Obwohl sich die Umsätze auf Rekordniveau bewegen, fiel die Gesamtperformance der Aktien auf OTC-X unterdurchschnittlich aus. Während der SPI-Extra-Index mit 1,2% noch knapp im Plus lag, verlor der OTC-X-Liquidity-Index im gleichen Zeitraum sogar 3,6%. Eine Betrachtung der Branchenindizes zeigt, dass insbesondere die Sektoren Nahrungsmittel (-26,4%), Energie (-5,6%) und Industrie (-5,5%) zu den Verlierern gehörten, während es bei Immobilien (+4,7%), Banken (+3,4%) und Bergbahn-Aktien (+3,1%) deutlich besser lief.

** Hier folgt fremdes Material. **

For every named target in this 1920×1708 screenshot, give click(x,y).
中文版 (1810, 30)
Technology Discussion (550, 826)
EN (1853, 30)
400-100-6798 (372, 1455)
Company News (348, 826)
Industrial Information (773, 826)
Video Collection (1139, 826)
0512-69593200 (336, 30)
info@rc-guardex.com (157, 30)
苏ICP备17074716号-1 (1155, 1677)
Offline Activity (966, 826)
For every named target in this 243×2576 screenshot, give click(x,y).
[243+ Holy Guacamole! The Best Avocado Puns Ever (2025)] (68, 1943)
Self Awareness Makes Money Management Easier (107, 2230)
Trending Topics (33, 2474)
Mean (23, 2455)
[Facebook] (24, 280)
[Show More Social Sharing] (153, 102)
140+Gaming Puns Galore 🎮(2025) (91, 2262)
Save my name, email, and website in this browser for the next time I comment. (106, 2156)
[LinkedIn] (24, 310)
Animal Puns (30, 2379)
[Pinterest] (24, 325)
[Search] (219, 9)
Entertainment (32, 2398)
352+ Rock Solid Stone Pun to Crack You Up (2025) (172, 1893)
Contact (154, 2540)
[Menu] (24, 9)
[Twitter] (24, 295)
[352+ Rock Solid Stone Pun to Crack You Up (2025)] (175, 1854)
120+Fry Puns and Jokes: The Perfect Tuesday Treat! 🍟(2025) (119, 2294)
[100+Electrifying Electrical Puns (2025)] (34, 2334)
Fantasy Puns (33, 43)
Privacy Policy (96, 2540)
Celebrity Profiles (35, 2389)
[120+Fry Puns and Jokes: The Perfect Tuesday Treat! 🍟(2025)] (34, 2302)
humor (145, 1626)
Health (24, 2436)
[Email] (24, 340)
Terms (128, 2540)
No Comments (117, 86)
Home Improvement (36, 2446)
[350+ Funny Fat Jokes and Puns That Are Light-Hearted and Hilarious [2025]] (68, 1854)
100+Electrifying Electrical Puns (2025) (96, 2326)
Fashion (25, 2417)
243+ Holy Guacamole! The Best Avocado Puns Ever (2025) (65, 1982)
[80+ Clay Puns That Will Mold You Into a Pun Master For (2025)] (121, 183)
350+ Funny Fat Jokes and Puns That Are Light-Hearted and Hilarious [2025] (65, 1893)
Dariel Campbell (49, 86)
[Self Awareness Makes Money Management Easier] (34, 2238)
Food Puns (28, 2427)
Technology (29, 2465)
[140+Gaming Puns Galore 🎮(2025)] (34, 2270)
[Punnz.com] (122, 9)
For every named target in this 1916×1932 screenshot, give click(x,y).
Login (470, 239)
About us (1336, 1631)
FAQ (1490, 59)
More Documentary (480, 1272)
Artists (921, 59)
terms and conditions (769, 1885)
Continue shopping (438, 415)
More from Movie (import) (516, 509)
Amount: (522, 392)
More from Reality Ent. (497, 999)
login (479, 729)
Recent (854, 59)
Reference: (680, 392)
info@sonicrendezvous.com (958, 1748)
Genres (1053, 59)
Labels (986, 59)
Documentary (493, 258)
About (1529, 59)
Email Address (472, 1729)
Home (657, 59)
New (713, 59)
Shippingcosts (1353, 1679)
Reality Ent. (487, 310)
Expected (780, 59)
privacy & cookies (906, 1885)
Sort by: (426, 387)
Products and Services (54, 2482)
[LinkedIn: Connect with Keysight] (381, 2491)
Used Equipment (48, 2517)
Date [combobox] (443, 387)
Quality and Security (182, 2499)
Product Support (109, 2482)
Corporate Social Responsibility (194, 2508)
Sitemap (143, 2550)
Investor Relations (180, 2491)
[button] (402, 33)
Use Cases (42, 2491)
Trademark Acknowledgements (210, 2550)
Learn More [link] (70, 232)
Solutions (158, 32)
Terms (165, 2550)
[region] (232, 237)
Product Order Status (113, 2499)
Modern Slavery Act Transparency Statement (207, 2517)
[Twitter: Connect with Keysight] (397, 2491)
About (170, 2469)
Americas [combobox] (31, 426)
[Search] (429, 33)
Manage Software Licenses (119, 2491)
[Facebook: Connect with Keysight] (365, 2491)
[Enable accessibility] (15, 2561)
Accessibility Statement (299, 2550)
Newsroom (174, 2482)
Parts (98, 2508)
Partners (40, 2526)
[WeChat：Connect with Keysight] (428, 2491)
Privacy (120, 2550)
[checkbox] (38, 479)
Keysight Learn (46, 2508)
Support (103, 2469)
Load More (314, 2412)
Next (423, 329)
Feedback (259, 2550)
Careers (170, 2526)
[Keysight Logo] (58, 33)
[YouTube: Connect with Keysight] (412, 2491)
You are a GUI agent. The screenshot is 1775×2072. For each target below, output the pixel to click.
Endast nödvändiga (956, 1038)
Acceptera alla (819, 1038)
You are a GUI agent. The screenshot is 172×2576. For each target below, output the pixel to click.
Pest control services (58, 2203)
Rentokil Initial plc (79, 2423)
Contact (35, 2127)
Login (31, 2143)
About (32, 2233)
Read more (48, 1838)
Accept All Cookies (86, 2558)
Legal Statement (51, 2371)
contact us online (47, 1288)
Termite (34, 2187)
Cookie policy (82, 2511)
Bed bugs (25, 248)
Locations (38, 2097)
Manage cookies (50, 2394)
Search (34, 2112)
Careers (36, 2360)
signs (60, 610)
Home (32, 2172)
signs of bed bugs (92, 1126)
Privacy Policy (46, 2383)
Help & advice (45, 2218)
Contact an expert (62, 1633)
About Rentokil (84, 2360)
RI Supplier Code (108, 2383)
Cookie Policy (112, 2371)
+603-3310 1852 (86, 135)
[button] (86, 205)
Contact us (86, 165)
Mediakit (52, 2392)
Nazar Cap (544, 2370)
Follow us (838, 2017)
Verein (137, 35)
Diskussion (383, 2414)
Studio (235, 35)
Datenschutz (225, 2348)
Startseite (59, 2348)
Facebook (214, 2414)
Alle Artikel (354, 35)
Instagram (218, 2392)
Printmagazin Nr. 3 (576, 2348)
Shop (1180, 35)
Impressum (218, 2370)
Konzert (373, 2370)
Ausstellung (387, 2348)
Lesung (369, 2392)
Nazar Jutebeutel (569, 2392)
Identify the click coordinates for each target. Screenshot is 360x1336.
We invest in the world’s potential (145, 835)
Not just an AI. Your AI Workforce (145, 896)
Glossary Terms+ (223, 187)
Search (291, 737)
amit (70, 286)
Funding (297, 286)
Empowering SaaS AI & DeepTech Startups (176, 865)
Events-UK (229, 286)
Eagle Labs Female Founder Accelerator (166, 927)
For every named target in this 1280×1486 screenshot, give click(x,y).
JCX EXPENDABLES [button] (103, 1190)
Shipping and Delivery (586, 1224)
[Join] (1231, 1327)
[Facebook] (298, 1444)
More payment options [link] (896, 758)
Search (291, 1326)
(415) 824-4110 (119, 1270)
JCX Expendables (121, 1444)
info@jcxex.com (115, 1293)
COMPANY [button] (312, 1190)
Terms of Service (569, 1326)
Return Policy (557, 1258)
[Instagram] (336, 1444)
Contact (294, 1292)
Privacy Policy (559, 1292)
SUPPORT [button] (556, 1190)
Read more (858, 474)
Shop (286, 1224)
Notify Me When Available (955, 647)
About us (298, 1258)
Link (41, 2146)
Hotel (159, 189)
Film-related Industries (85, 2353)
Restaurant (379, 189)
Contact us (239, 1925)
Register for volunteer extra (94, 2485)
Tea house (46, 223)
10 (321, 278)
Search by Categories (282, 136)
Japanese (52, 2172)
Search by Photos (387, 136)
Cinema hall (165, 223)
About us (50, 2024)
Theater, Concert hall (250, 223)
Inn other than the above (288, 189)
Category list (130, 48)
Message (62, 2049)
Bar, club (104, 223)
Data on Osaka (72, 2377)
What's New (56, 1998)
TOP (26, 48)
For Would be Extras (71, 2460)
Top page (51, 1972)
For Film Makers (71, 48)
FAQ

Kursaal Interlaken: Veränderungen im VR-Präsidium

Bei den fünf grössten Gewinnern auf OTC-X sind die Gründe für den starken Kursanstieg sehr unterschiedlich. Bisher fristeten die Aktien der Kursaal Interlaken Holding (+144,8% auf 700 CHF) ein Mauerblümchendasein und wurden selten gehandelt. Nachdem das Unternehmen bekannt gab, dass der bisherige CEO der börsenkotierten Jungfraubahn Gruppe, Urs Kessler, im Sommer 2025 das Verwaltungsratspräsidium übernehmen soll, zog der Aktienkurs bei stark steigenden Volumen an. Offenbar erhoffen sich die Aktionäre vom neuen Präsident Impulse für das Veranstaltungsgeschäft und Pläne für den umfangreichen Immobilienbesitz der Gesellschaft. Seit Jahresbeginn 2025 ist der Kurs allerdings wieder etwas rückläufig.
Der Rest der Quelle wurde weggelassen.